» ABOUT THIS EXERCISE:
Consider the entries given below. Count the lines that include "tray" and give only the count.

(Beginning of PROVIDED RECORDS)

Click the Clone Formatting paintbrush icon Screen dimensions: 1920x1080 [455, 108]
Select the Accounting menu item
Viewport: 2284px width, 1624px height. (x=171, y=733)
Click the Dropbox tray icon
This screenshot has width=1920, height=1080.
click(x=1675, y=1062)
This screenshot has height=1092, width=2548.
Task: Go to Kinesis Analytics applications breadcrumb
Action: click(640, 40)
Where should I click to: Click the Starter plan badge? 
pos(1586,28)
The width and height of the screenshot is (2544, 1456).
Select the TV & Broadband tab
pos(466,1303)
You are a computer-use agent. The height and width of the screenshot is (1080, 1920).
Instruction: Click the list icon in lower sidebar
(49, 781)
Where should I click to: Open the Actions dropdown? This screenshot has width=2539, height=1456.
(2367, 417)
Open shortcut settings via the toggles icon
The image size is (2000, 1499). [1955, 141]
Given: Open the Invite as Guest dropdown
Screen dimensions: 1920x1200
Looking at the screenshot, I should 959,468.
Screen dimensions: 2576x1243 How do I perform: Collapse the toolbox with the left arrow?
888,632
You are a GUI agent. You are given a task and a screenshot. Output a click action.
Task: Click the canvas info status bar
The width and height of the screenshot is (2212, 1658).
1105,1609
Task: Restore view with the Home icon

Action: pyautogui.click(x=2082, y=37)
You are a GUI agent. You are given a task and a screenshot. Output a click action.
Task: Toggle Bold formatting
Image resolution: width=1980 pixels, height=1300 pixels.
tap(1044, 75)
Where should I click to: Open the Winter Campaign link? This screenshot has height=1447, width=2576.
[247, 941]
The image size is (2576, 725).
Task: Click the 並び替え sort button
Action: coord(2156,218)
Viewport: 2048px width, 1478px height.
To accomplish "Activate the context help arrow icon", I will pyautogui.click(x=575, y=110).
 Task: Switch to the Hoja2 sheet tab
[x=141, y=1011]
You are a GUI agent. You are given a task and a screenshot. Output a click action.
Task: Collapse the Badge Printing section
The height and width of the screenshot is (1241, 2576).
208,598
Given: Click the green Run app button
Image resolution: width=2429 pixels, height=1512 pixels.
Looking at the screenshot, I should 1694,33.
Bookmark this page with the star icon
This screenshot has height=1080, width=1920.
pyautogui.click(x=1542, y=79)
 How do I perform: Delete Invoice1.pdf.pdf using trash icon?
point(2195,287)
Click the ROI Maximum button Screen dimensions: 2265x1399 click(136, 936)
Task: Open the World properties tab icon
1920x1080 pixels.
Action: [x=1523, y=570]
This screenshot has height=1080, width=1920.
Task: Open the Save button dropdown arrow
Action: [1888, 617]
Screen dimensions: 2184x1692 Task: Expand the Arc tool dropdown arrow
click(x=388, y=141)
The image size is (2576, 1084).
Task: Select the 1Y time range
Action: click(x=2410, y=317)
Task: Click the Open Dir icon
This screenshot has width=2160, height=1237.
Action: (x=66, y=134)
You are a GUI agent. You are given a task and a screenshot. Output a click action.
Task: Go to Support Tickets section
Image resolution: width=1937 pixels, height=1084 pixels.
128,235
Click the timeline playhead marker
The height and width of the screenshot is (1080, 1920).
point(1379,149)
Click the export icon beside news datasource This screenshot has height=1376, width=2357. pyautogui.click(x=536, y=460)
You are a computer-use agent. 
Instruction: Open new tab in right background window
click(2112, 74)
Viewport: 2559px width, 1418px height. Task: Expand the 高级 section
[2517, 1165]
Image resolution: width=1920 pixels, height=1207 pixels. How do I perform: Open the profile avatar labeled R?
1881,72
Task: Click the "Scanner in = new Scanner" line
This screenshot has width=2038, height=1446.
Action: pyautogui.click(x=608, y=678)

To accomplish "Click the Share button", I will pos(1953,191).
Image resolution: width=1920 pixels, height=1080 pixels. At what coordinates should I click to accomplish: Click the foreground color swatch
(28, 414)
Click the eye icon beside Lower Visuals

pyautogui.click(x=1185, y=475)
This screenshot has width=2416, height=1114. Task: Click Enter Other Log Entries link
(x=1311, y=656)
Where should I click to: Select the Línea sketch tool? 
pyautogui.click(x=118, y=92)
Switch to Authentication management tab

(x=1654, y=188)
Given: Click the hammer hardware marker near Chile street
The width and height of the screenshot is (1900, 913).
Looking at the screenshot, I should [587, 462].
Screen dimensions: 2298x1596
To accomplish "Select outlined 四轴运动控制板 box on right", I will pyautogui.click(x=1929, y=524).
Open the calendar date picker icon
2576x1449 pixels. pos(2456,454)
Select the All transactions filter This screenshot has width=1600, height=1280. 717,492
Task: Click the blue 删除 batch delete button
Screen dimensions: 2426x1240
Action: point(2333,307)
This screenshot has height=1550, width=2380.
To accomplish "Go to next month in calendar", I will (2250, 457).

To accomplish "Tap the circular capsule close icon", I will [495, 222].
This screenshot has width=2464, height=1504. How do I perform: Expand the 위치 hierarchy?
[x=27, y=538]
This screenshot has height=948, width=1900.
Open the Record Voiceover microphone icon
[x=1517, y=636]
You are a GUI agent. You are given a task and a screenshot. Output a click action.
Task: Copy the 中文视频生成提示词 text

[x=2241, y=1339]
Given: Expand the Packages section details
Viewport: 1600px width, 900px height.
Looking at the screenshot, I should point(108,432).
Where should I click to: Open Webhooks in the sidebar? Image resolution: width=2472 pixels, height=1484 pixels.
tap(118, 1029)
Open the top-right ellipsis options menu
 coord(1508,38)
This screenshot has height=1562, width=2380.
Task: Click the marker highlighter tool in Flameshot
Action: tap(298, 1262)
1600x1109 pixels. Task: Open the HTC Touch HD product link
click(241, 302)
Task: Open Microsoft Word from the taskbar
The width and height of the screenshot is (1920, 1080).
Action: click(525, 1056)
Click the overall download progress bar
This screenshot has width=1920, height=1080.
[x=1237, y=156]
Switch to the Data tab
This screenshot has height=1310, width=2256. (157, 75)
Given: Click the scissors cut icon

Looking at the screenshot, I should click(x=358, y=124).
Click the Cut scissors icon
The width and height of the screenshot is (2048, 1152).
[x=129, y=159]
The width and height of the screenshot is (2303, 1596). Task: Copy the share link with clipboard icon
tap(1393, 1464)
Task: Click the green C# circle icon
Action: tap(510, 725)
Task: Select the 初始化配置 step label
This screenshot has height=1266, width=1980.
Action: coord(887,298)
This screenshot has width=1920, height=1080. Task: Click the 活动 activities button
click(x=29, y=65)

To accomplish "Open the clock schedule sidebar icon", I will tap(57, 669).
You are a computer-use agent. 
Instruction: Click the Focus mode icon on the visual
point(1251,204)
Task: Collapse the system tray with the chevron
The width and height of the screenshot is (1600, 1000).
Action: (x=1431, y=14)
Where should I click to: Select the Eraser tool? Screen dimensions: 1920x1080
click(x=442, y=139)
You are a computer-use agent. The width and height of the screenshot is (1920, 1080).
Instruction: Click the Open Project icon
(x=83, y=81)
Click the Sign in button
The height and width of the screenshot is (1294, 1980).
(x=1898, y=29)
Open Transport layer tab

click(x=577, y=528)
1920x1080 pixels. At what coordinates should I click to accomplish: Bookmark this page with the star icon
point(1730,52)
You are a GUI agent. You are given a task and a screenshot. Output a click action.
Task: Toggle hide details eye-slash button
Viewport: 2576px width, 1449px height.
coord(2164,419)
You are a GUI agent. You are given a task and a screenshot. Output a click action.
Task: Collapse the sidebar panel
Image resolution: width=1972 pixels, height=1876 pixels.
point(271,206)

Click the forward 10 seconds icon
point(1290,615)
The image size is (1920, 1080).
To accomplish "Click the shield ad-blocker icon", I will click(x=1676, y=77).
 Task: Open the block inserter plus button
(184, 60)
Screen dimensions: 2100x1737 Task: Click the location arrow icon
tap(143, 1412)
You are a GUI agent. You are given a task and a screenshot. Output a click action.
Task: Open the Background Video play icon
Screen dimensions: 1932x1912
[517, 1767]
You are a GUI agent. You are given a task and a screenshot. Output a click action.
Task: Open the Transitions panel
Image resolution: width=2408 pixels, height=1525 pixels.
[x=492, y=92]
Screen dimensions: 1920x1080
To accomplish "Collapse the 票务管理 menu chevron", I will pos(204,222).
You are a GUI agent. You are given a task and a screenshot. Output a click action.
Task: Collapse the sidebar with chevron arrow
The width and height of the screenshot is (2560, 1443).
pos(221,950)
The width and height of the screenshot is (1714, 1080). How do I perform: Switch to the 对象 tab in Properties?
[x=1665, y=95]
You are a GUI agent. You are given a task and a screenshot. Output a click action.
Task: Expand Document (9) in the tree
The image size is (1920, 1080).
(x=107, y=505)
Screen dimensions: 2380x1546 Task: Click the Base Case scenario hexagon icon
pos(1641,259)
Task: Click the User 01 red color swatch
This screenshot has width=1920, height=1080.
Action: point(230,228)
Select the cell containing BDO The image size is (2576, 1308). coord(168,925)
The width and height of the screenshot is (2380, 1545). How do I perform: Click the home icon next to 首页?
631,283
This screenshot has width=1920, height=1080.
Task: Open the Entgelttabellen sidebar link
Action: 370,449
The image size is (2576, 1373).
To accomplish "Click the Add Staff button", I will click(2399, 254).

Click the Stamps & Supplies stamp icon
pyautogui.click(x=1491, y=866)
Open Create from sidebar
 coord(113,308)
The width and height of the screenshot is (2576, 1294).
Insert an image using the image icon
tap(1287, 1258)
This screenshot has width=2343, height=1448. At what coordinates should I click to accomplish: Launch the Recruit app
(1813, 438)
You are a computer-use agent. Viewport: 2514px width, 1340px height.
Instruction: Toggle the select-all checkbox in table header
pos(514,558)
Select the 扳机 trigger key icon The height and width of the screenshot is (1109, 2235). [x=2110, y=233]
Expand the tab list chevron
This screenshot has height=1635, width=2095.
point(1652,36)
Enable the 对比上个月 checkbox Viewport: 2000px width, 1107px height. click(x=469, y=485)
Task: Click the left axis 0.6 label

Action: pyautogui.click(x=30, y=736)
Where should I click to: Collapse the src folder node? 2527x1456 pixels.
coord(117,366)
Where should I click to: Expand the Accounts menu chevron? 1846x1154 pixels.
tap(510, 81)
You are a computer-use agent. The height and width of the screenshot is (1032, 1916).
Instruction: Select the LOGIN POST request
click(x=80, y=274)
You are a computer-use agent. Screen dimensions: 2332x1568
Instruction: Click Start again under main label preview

(End of PROVIDED RECORDS)

» OUTPUT:
2